▶ **Required work**: Reproduce the items verbatim, starting with the line that contains "Given: Click the" and continuing through the last item. Leave out the pictures.

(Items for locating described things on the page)
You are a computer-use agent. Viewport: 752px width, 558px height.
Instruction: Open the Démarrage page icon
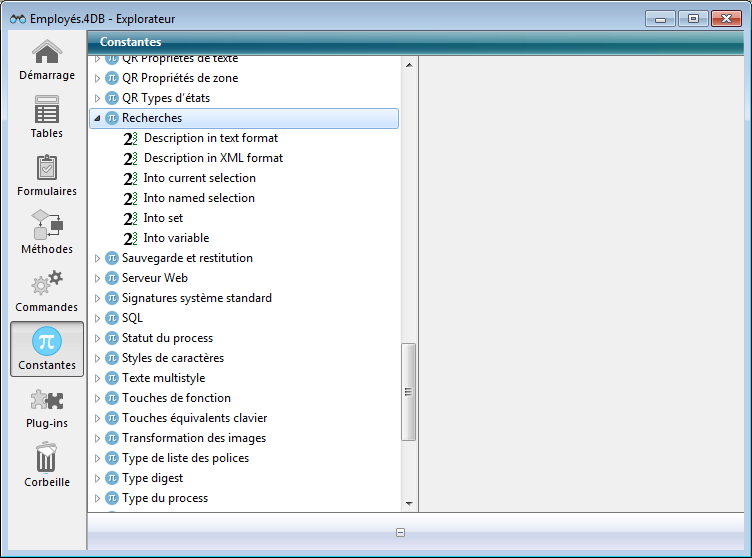[x=47, y=54]
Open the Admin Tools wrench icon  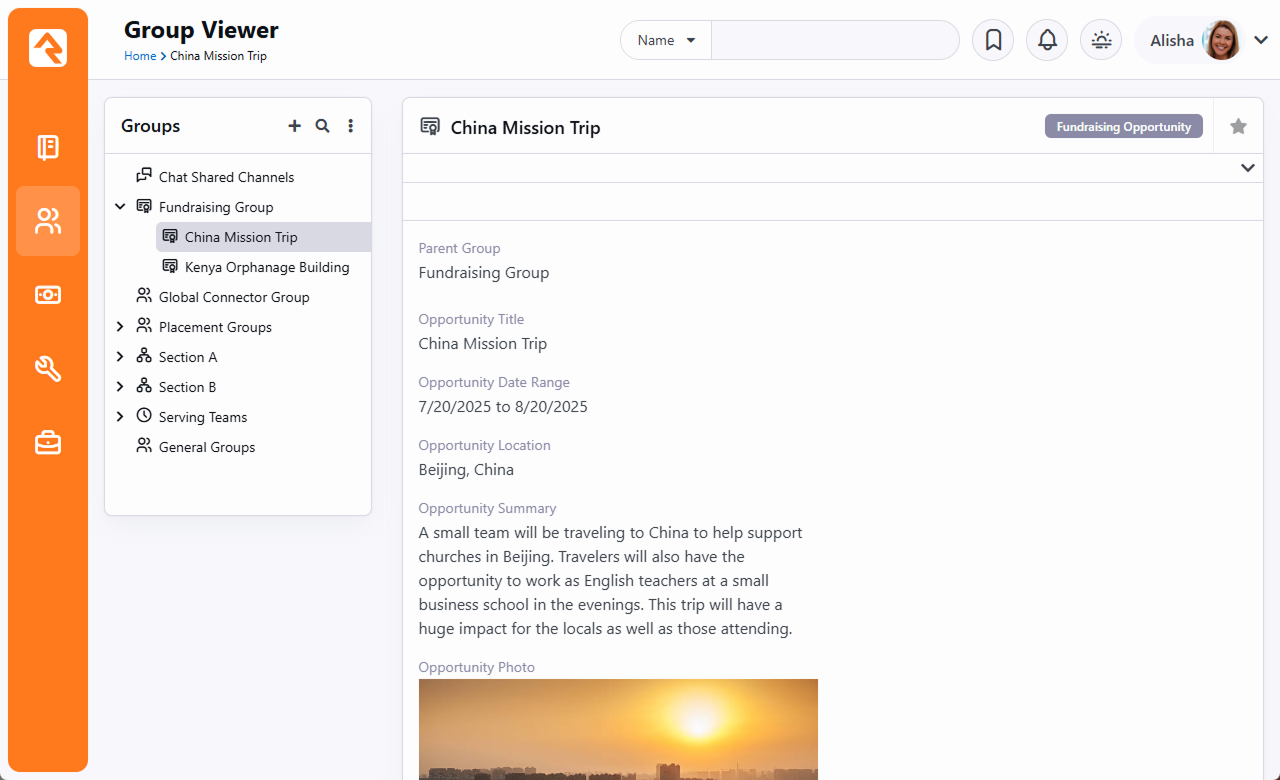point(48,368)
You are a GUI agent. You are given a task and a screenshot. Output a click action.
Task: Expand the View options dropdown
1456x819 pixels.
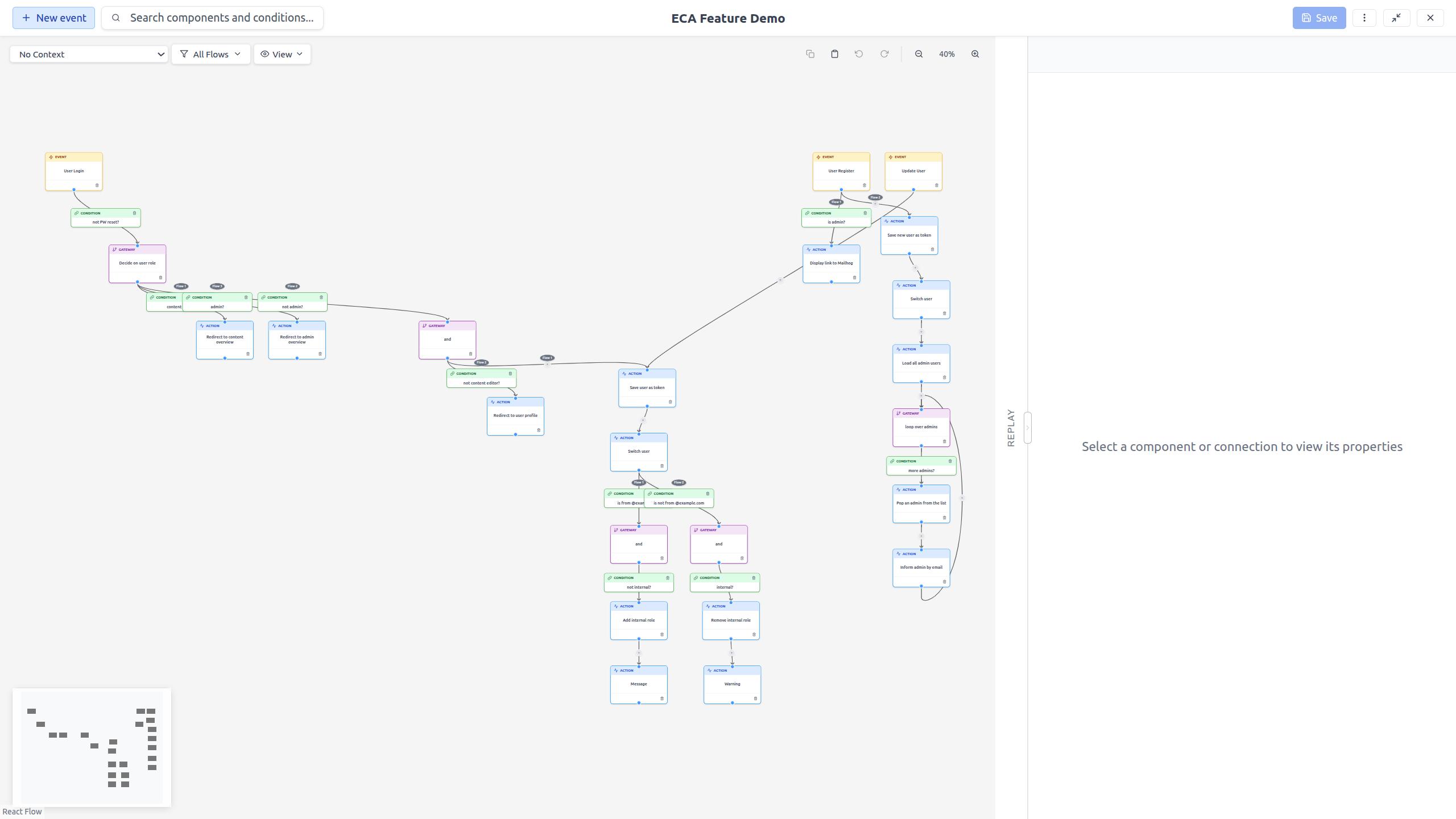pyautogui.click(x=282, y=54)
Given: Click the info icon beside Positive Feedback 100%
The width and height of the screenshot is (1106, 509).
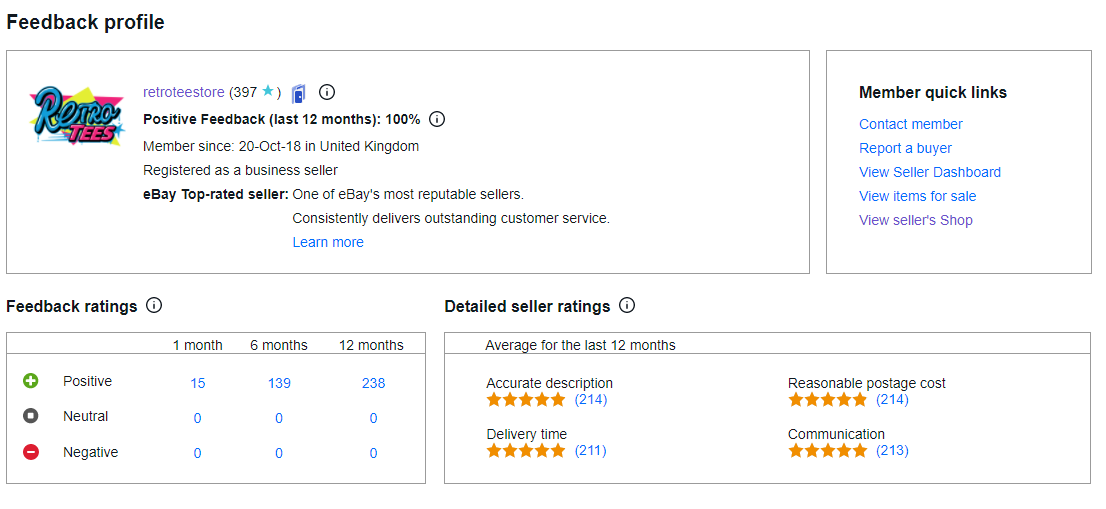Looking at the screenshot, I should (x=437, y=119).
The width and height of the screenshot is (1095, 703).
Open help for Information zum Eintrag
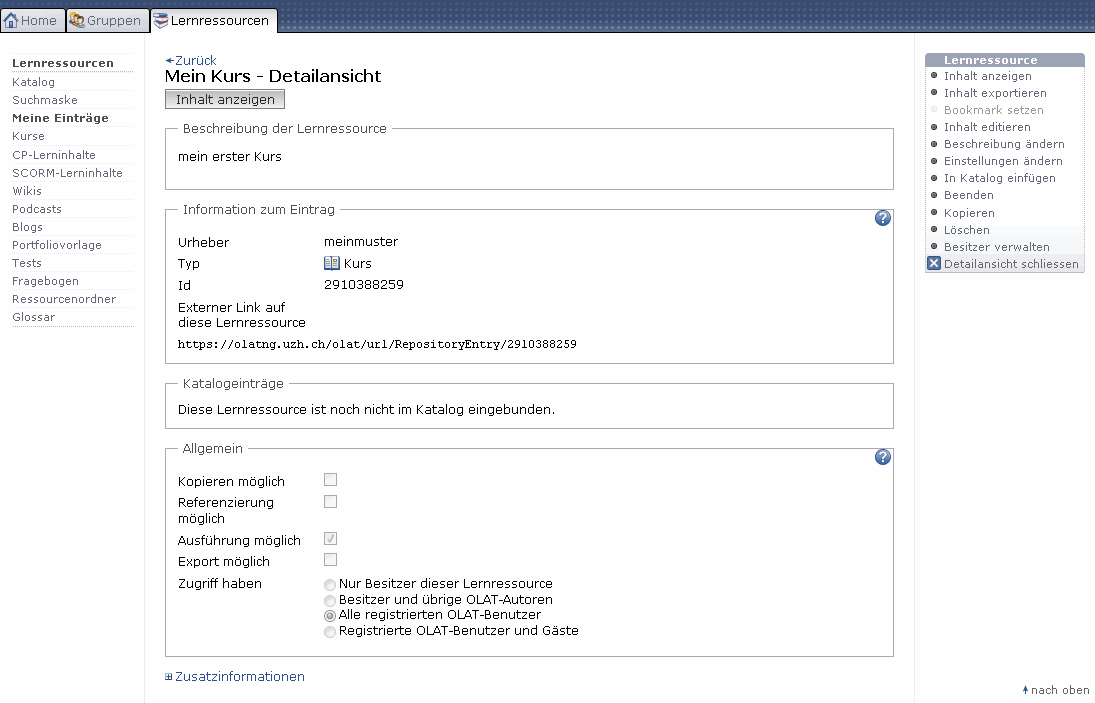coord(882,218)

▶ **The response**:
Given: Click the info icon beside Positive Feedback 100%
The width and height of the screenshot is (1106, 509).
Looking at the screenshot, I should (x=437, y=119).
The width and height of the screenshot is (1095, 703).
Open help for Information zum Eintrag
coord(882,218)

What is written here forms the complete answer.